MATERIAL FOR THIS TASK:
....
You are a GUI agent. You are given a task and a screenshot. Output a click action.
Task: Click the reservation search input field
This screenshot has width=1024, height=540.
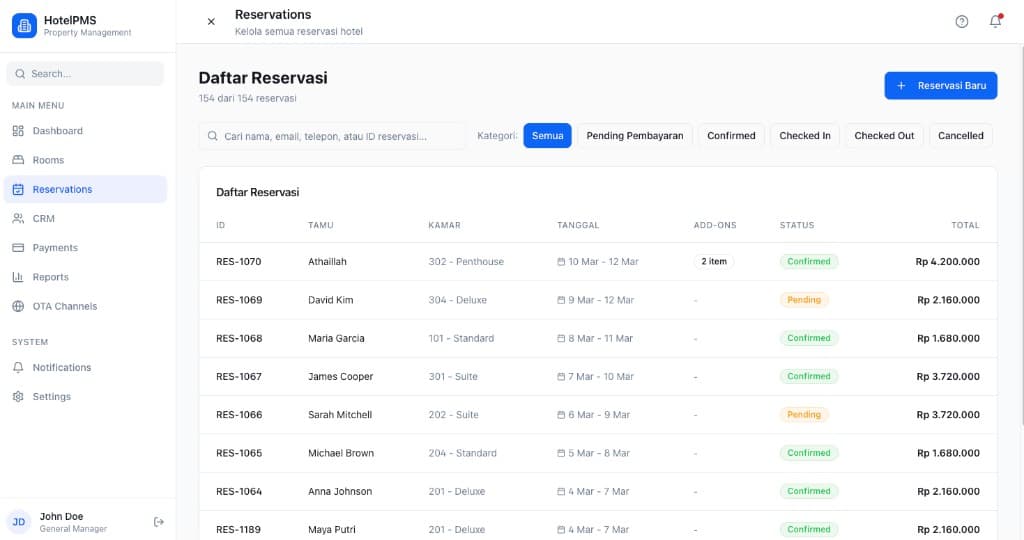333,136
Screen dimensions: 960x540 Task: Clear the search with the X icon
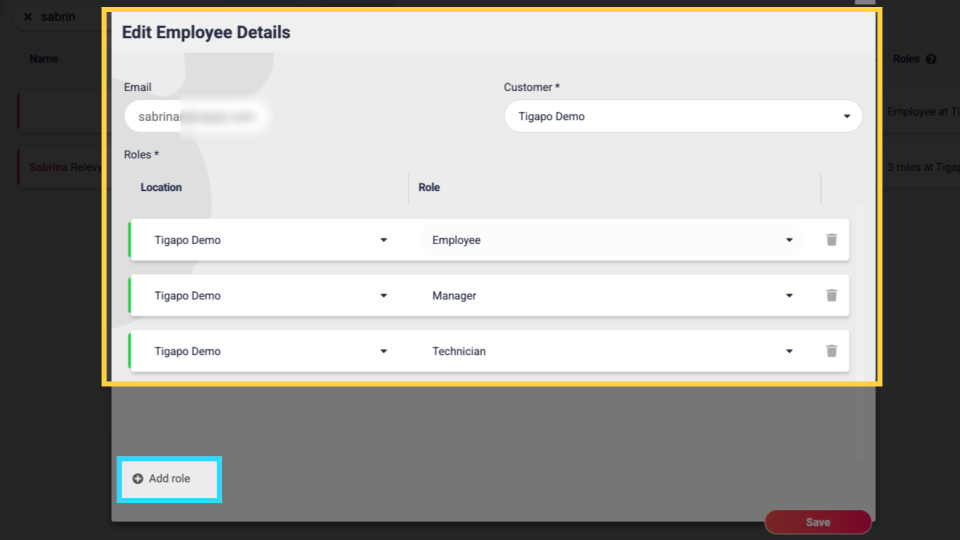tap(28, 17)
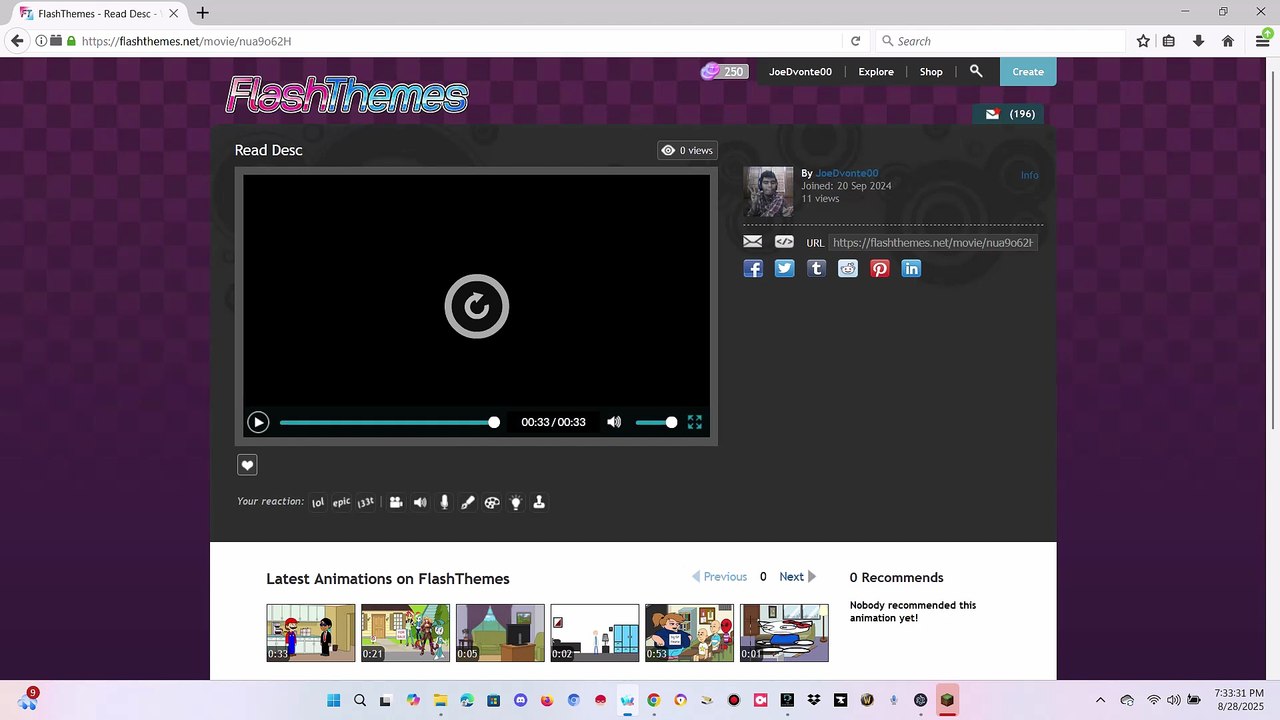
....
WHAT YOU SHOULD DO: Pictures do not belong in the copy. Reproduce the rest of the data exactly.

RESPONSE AREA:
You are a GUI agent. You are given a task and a screenshot. Output a click action.
Task: Click the reservation search input field
This screenshot has width=1024, height=540.
333,136
Screen dimensions: 960x540 Task: Clear the search with the X icon
tap(28, 17)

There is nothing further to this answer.